Comment: Former CMS administrator Thomas Scully has been a major player in injecting more capitalism into health care. This article describes his mindset, including the fact that he intends to get his share of the mega-wealth that health care privatization is creating.
Look at some of the trends:
* Medicare + Choice was established to allow private insurers to compete with Medicare with the goal of eventually transforming our public Medicare program into a market of private health plans.
* When the insurers couldn’t compete, Medicare + Choice was replaced with Medicare Advantage – a scheme designed to overpay private insurers by 14% in order to give them an “advantage” in the Medicare marketplace – with the intent of eventually displacing traditional Medicare.
* The Medicare Part D drug plan was designed to use private pharmacy benefit managers – diverting a massive amount of taxpayer funds to the capitalists, while prohibiting government negotiation of fair drug prices.
* The architects of the Affordable Care Act rejected a government single-payer solution and set up exchanges of private insurance plans that would siphon off more taxpayer dollars to pay for the private sector’s wasteful administrative excesses.
* Although the widely discussed “public option” would have had little impact since it would not have changed our basic, fragmented health financing infrastructure, nevertheless, even it was rejected as allowing too much of a government role in a health insurance market that the pro-market capitalists wanted to control completely.

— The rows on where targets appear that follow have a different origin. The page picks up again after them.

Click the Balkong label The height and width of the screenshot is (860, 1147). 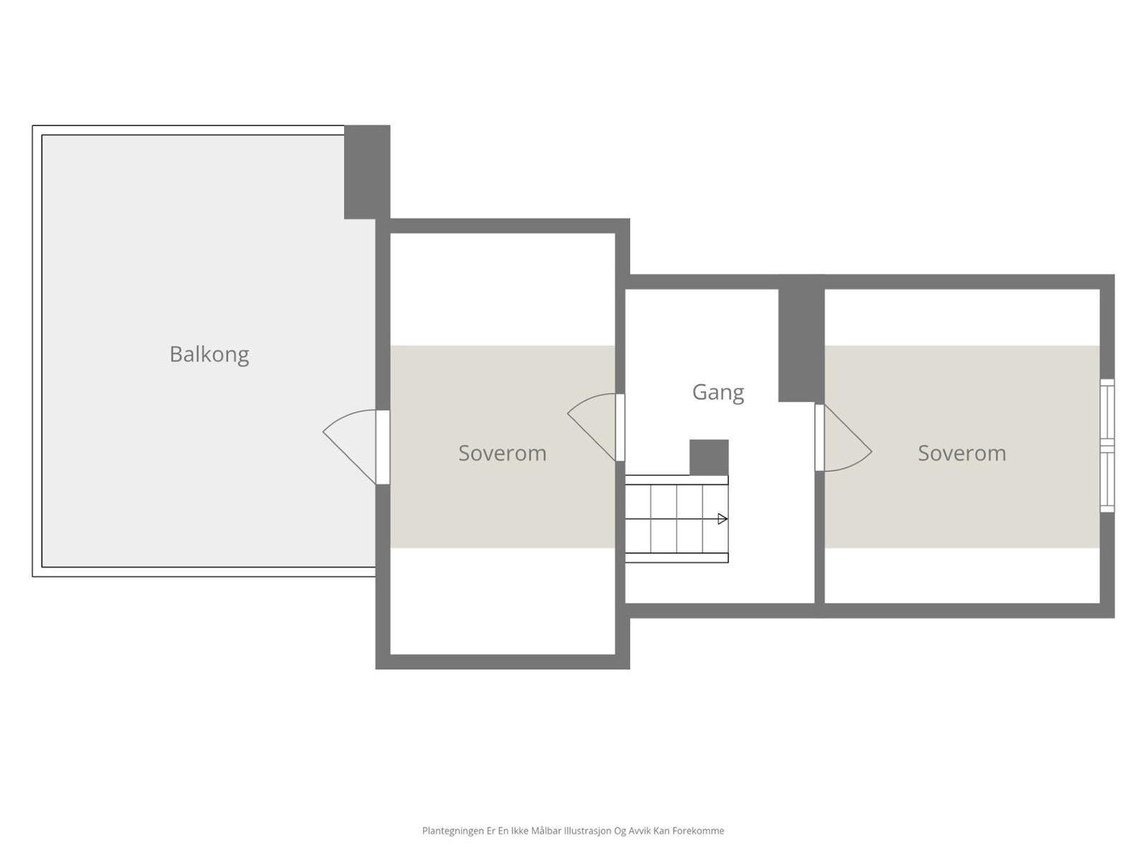[209, 355]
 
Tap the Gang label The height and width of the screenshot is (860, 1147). [718, 392]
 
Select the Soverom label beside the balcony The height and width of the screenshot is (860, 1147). [502, 453]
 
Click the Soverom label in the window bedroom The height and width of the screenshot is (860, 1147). [961, 453]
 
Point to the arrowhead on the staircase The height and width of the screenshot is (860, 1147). [723, 519]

* As a token tossed to the public option advocates, co-ops were authorized in the Affordable Care Act. These organizations – to be managed by representatives of the patients – were poisoned by a model that saddled them with massive intolerable debt service that would make it impossible to compete with the private insurers, not to mention that they are prohibited from marketing their product to the public. Competition is fine when the private sector is given unfair advantages over government programs, but, in the minds of these capitalists, it is unfair to allow a government or even quasi-government program to compete against the private sector. The government cheats by unfairly providing greater efficiency and value. Medicare’s administrative costs are 1.4% whereas the Affordable Care Act grants private insurers 15% to 20% administrative costs including profits.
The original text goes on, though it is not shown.